Bangalore, Sept. 4: A set of new “ATMs” near Bangalore has created a splash. And no one blames D.K. Shivkumar for cashing in.

For the “ATMs” dispense not money, but pure drinking water, at Re 1 for 10 litres, in a project conceived by Congress MLA Shivkumar in his Kanakapura constituency.

While other politicians often dish out cheap food in the belief that the way to voters’ hearts is through their stomachs, Shivkumar seems to reckon it is through their kitchens.

“I had campaigned with the slogan ‘If our PM and ministers can drink bottled water, why not the villagers?’ But to meet that objective, we had to work very hard. It’s one of the projects of the charitable trust I run to reach out to the people by fulfilling the promises I had made,” said Shivkumar, referring to the chain of 20 “water ATMs”.

His DKS Charitable Institution Trust undertook the project a few months before the Assembly polls this May. It now has water kiosks — each costs between Rs 12 and Rs 15 lakh and is equipped with a treatment unit — dotting the constituency on the outskirts of Bangalore.

The kiosks resemble the Mother Dairy outlets. Only in Kanakapura, one gets 10 litres of water for every rupee coin dropped. “More such kiosks are planned. Our aim is to have 33 within a short time,” said Shivkumar.

Shivkumar also dipped into his MLA local area development fund of Rs 1 crore annually for the project, besides his charitable organisation.

His Congress colleagues pitched in. That included former chief minister S.M. Krishna (Rs 25 lakh) and Union minority affairs minister K. Rahman Khan (Rs 10 lakh).

The Congress government has not envisaged such a plan, but Shivkumar had a model to look up to. Senior party leader and state minister H.K. Patil had opened a few such plants four years ago in Gadag, his constituency in the state’s north.

“We replicated the project of H.K. Patil but improved it vastly by giving a clean look to the kiosks,” said S. Chinnaraj, secretary of Shivkumar’s charitable trust.

The 20x20ft kiosks, some on panchayat land and others on plots owned by the MLA himself, sport glazed tiles and vitrified tiled floors. “We added the features to make things cleaner and maintain high standards of hygiene,” said Chinnaraj, who supervises the water project that pumps out around 2,000 litres a day.
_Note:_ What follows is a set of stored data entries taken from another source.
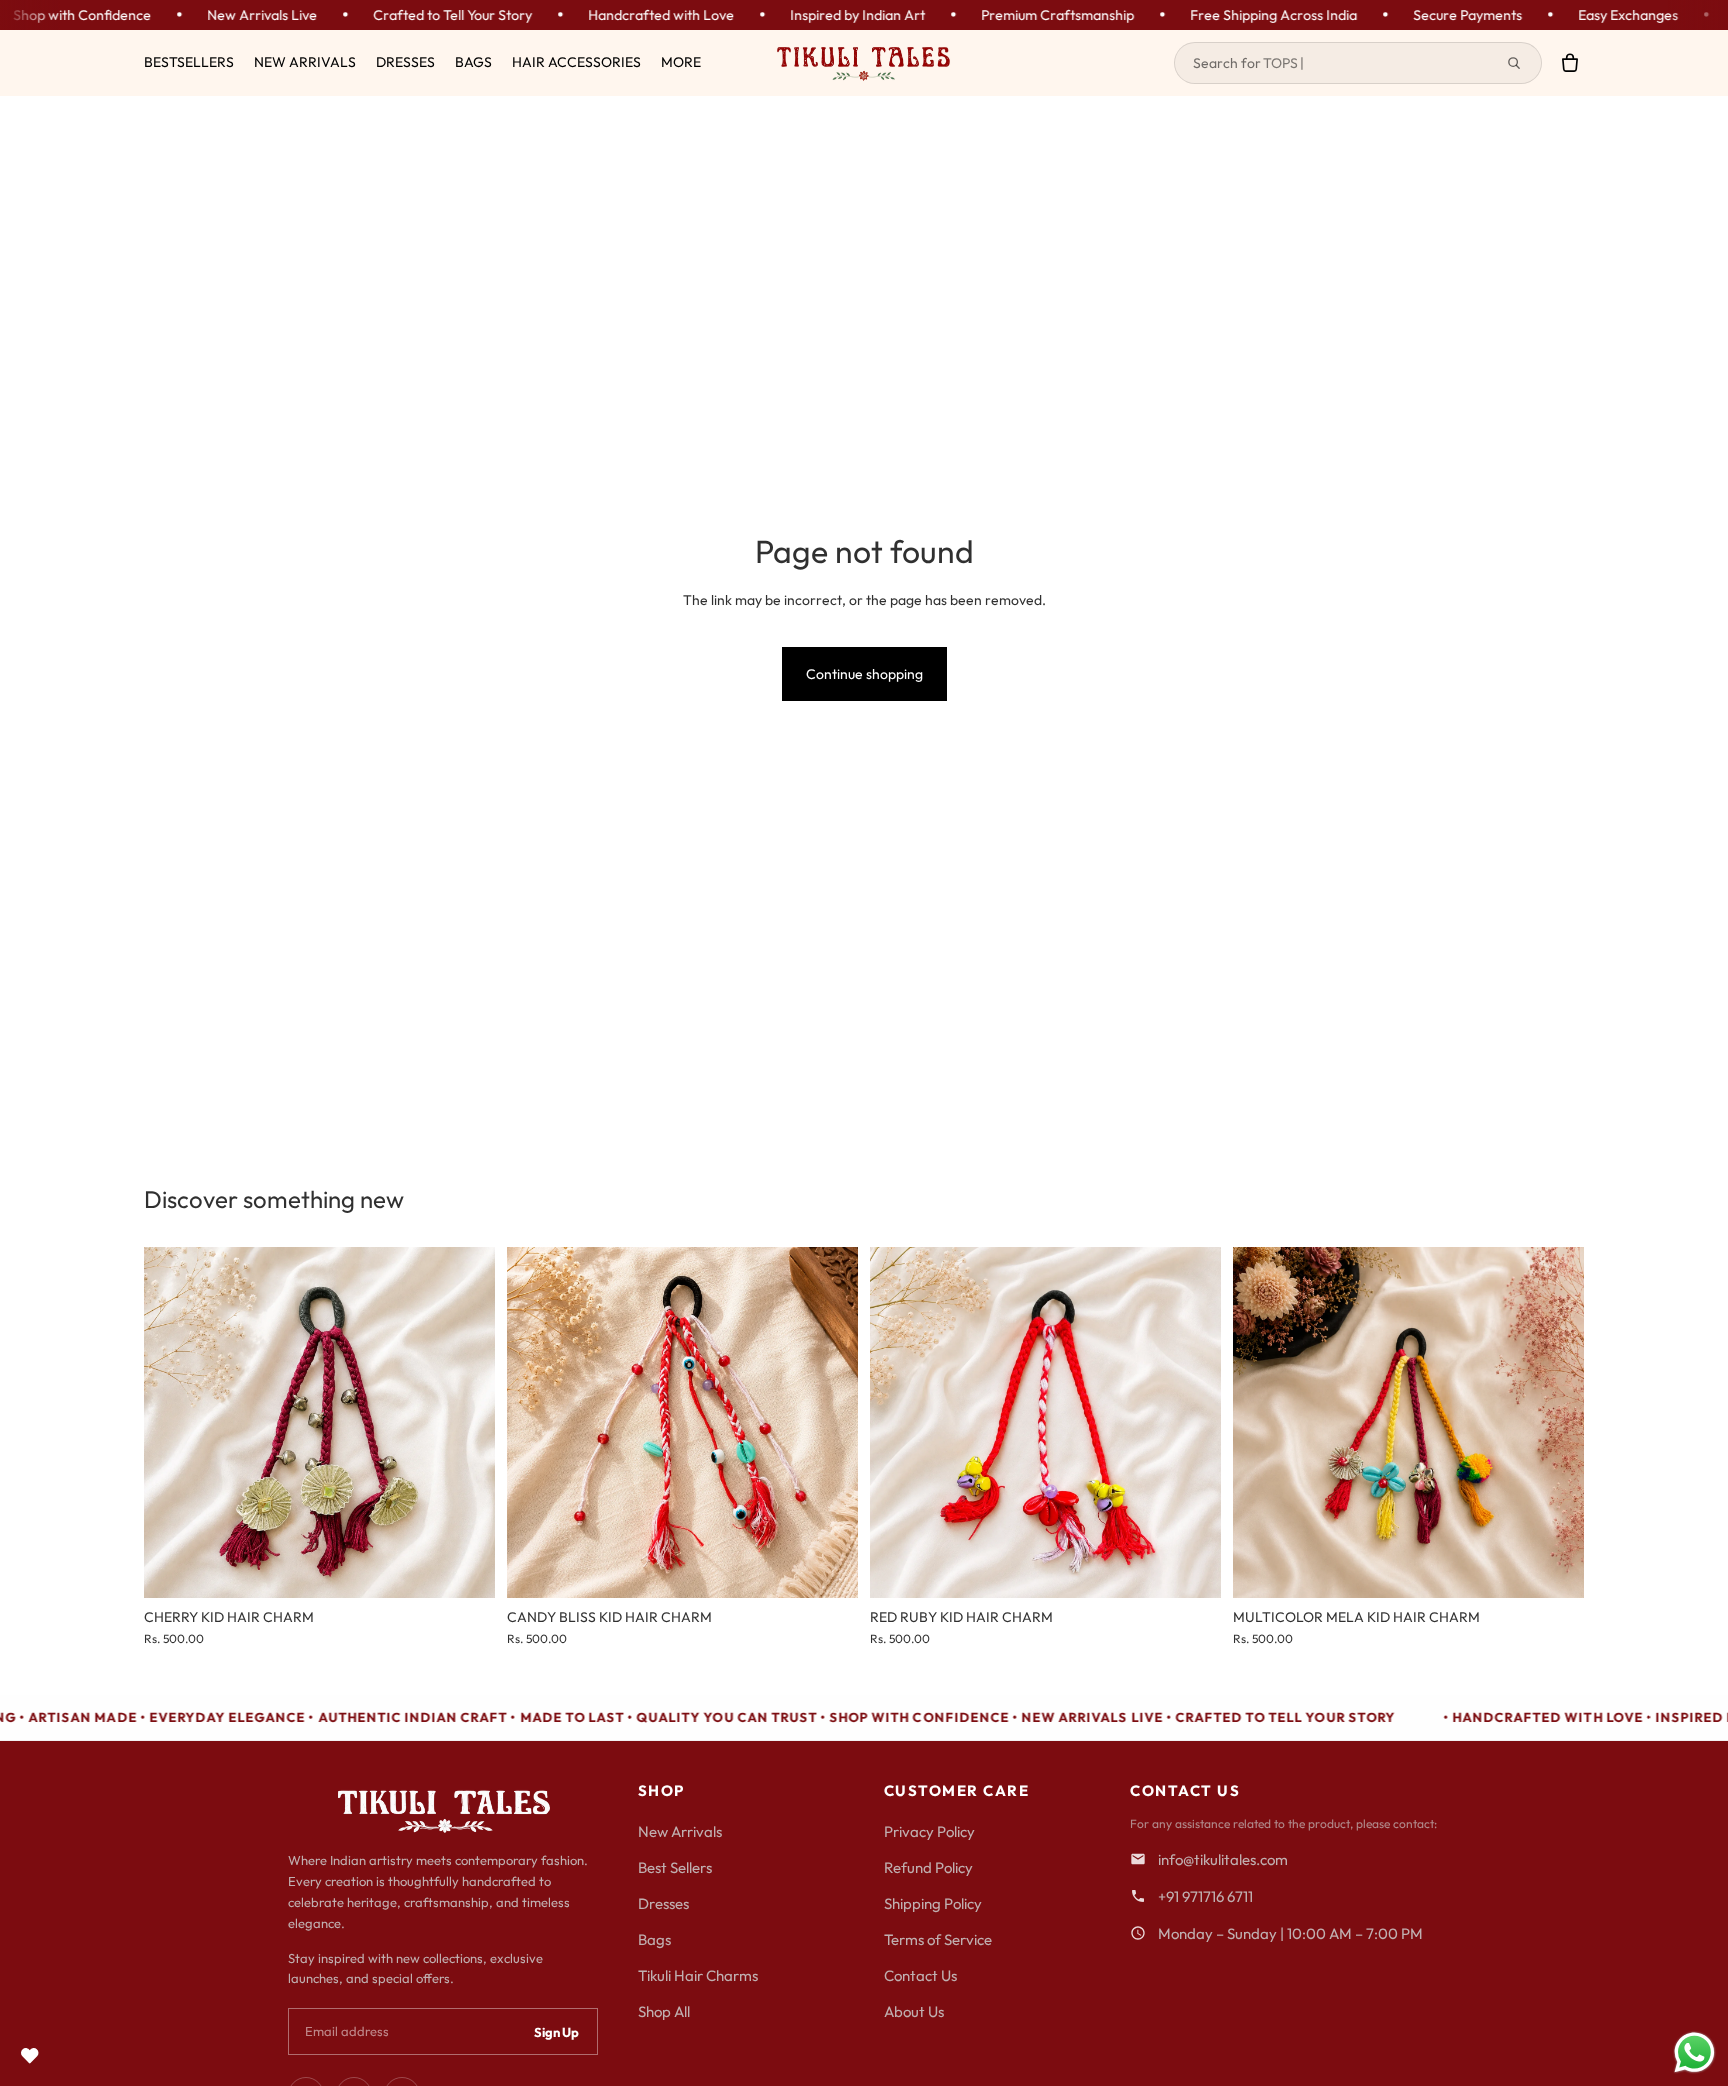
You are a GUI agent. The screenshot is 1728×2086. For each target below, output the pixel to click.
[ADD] (464, 1568)
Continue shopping (864, 674)
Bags (654, 1939)
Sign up (556, 2032)
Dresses (663, 1903)
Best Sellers (675, 1867)
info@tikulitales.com (1223, 1859)
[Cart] (1570, 63)
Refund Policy (928, 1867)
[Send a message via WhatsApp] (1694, 2052)
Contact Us (920, 1975)
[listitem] (681, 63)
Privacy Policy (929, 1831)
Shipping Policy (933, 1903)
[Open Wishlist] (30, 2056)
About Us (914, 2011)
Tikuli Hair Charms (698, 1975)
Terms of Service (938, 1939)
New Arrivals (680, 1831)
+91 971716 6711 (1205, 1896)
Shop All (664, 2011)
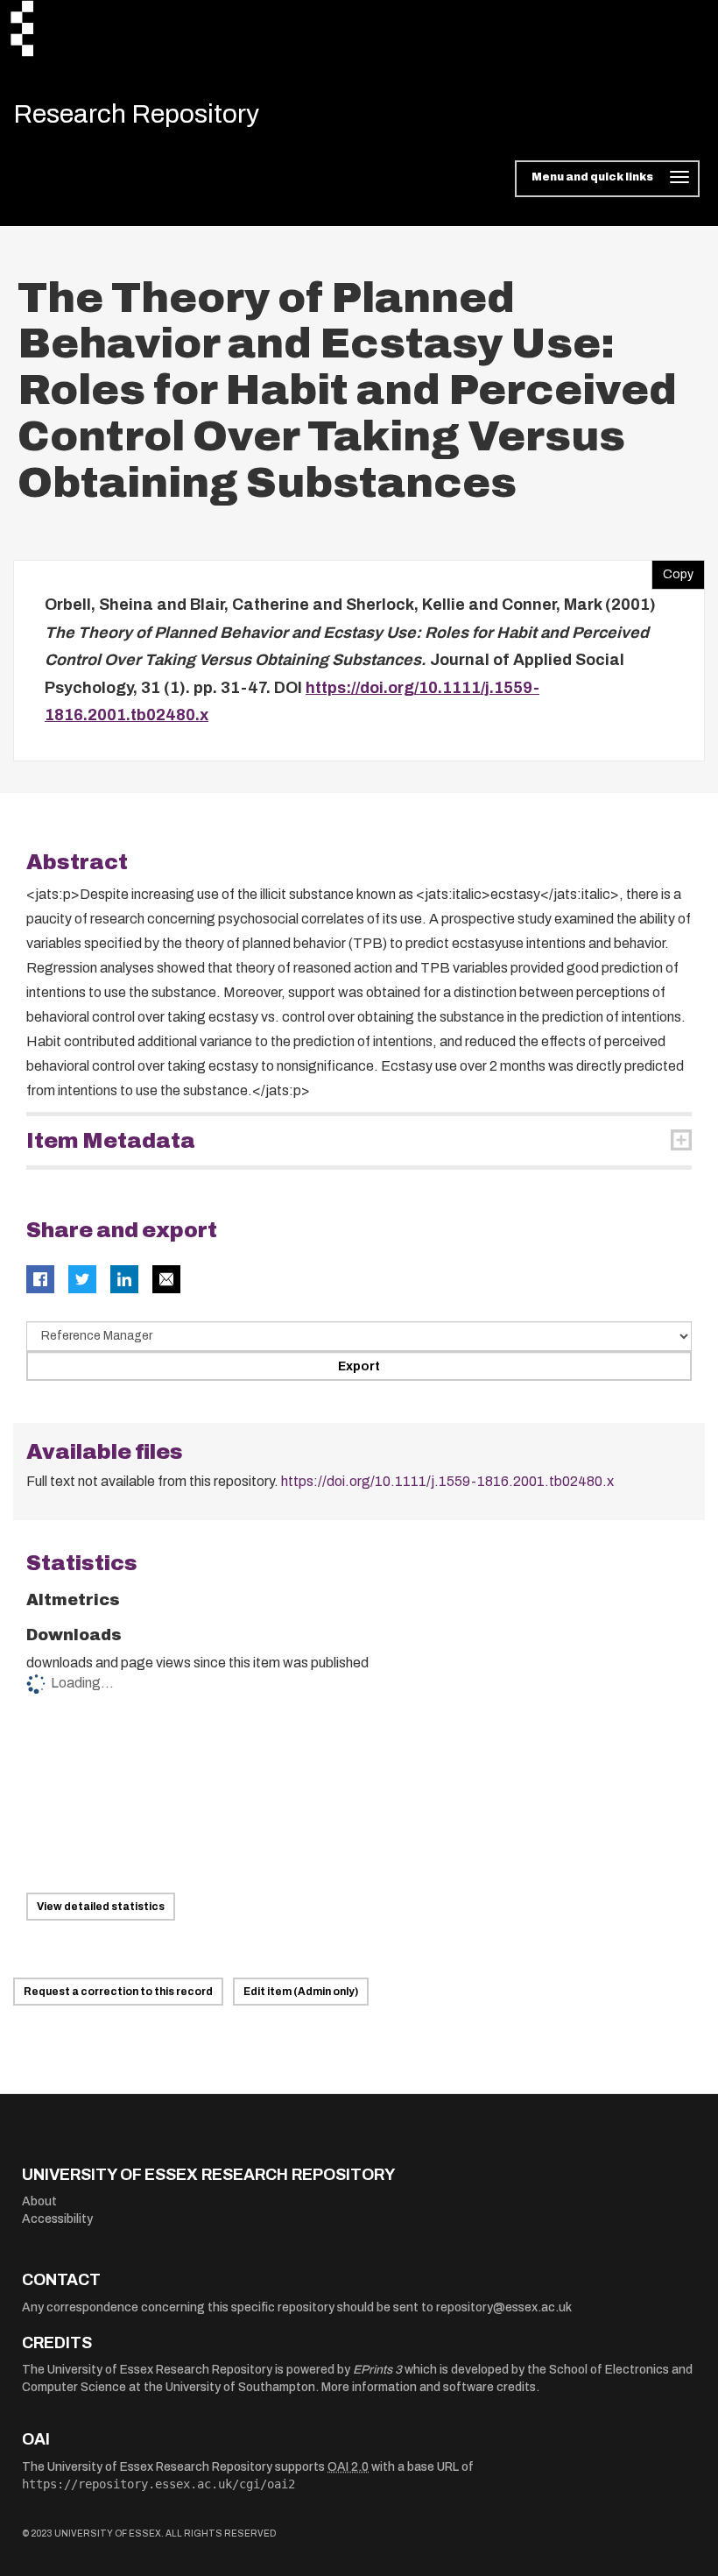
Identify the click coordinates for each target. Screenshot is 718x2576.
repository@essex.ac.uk (504, 2307)
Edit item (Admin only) (300, 1991)
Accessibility (57, 2219)
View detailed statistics (101, 1906)
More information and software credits (428, 2387)
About (39, 2201)
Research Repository (136, 114)
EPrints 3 (377, 2369)
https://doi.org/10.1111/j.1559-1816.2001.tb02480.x (447, 1481)
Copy (672, 570)
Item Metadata (110, 1140)
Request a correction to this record (118, 1991)
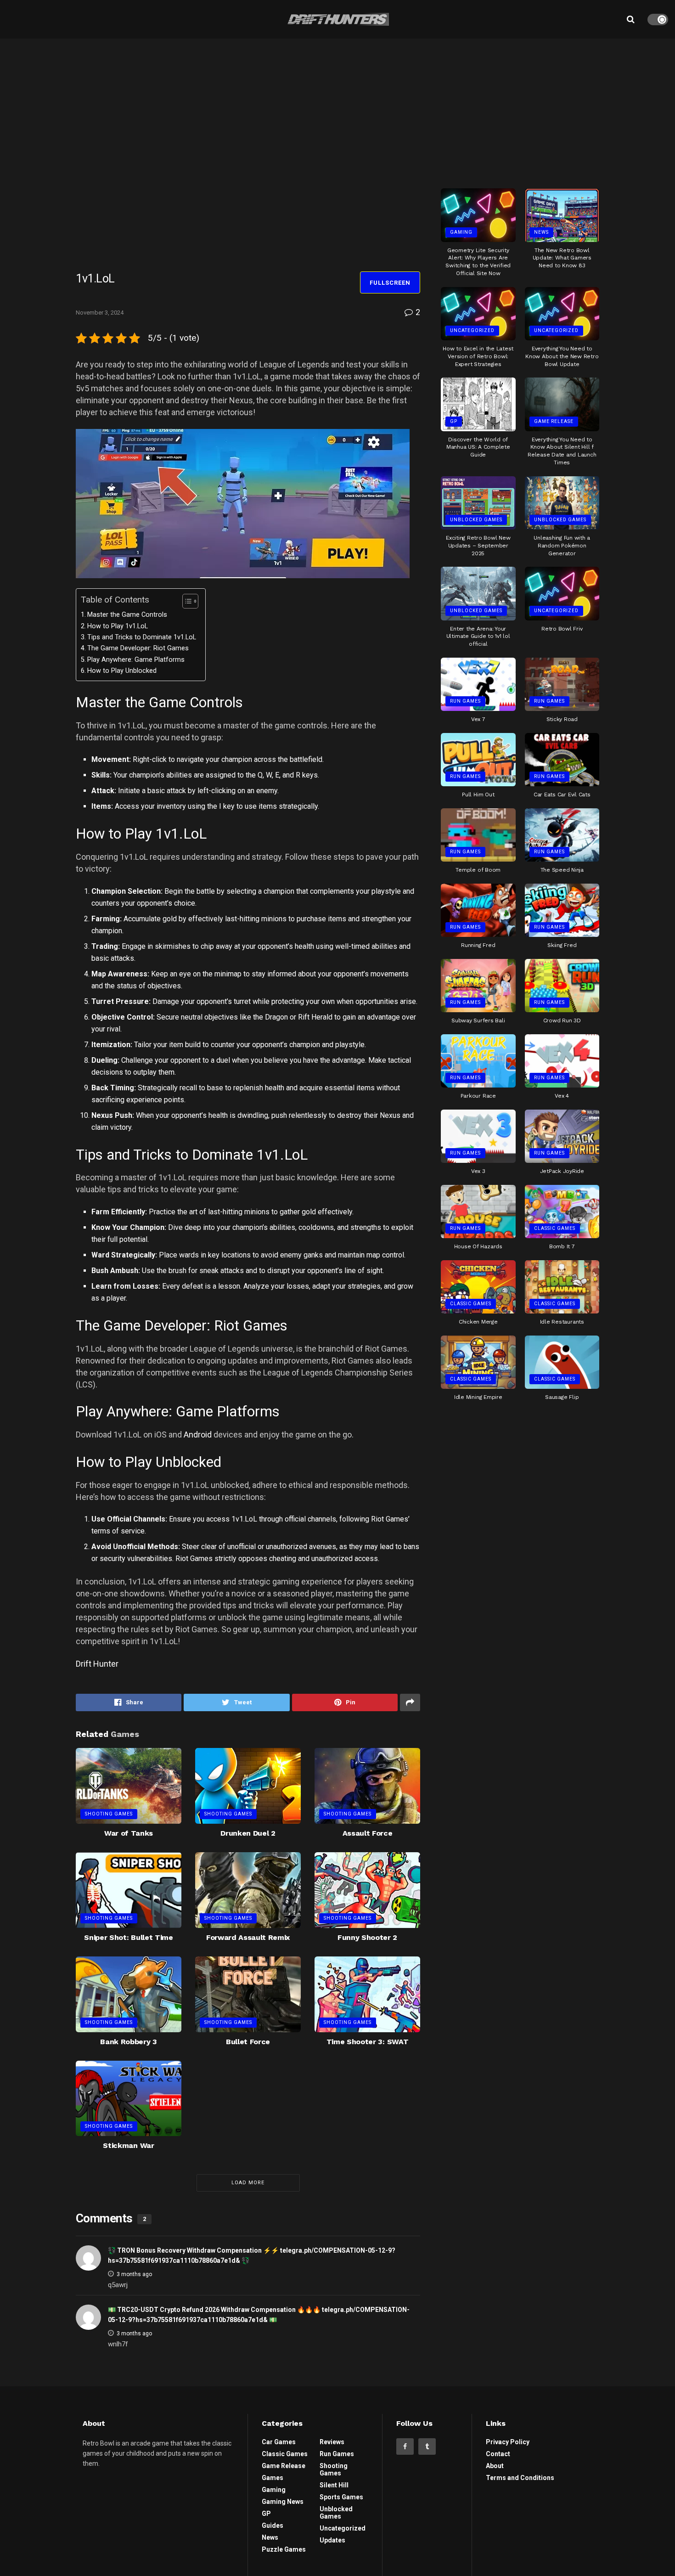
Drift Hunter (97, 1663)
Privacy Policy (507, 2442)
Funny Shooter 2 (367, 1937)
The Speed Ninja (562, 870)
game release (554, 421)
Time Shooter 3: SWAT (367, 2041)
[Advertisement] (520, 109)
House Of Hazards (478, 1246)
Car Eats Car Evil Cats (562, 794)
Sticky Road (562, 719)
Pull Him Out (478, 794)
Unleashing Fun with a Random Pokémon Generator (562, 546)
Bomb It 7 (562, 1246)
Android (198, 1434)
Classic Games (554, 1228)
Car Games (279, 2442)
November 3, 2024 (100, 312)
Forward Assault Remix (248, 1937)
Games (272, 2477)
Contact (498, 2454)
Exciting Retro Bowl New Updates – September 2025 (478, 546)
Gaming (461, 232)
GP (453, 421)
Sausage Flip (562, 1397)
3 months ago (134, 2274)
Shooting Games (109, 1813)
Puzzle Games (284, 2549)
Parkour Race (478, 1096)
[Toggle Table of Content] (185, 601)
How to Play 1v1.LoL (117, 626)
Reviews (332, 2442)
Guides (272, 2525)
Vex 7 (478, 719)
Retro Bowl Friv (561, 629)
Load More (247, 2183)
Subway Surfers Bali (478, 1020)
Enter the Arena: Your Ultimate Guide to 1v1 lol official (478, 637)
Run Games (465, 701)
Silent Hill (334, 2485)
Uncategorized (472, 330)
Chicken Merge (478, 1322)
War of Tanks (128, 1833)
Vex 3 (478, 1171)
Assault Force (368, 1833)
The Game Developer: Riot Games (138, 648)
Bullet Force (248, 2041)
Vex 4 (562, 1096)
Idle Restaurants (562, 1322)
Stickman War (128, 2145)
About (495, 2465)
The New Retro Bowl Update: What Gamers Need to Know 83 (562, 258)
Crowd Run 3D (562, 1020)
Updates (332, 2540)
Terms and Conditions (520, 2477)
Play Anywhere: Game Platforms (136, 660)
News (541, 232)
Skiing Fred (561, 945)
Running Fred (478, 945)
If the litres have quenched thirsts, they also appear to have watered the poll ground for Shivkumar and his relatives. His younger brother D.K. Suresh won by 1.3 lakh votes in the Bangalore Rural Lok Sabha — of which Kanakapura is a part — in a bypoll last month.

The margin surprised many in his party. Bangalore Rural had been a Janata Dal (Secular) bastion, held by party veteran and former chief minister H.D. Kumaraswamy who quit the seat to contest the Assembly polls. Suresh trounced Kumaraswamy’s wife Anitha.

“I’m sure such projects will get the support of common people, who struggle to get their basic needs fulfilled,” said Chinnaraj. More kiosks are in the pipeline. “We are planning to take the total number of water outlets to 100 by covering nearby areas.”

Government agencies have supported the plan. “Panchayats give land, welcome such projects and allow us to use community tube wells to draw water,” said Chinnaraj.

The beneficiaries are relieved. “We don’t mind paying one rupee for clean water,” said Puttanna Gowda, a tea-stall owner.

“Politicians usually make big promises. But we are interested in small things like a glass of clean water. Since I run a teashop, it helps that I get clean water,” Gowda added.

Women are among those greatly impressed. “Over the past few months, I’ve been getting clean water and it shows on the health on my children who earlier drank foul water,” said Nagaratnamma, a mother of four.

Even passers-by and auto-drivers are gushing in praise. “We need a lot of water to drink as we are out all day. Bottled water costs between Rs 15 to 20 (for a litre). Now I fill water in a bottle (from one of the kiosks) and carry it with me,” said Nagaraj Hulimavu, who shuttles around Kanakapura in his three-wheeler.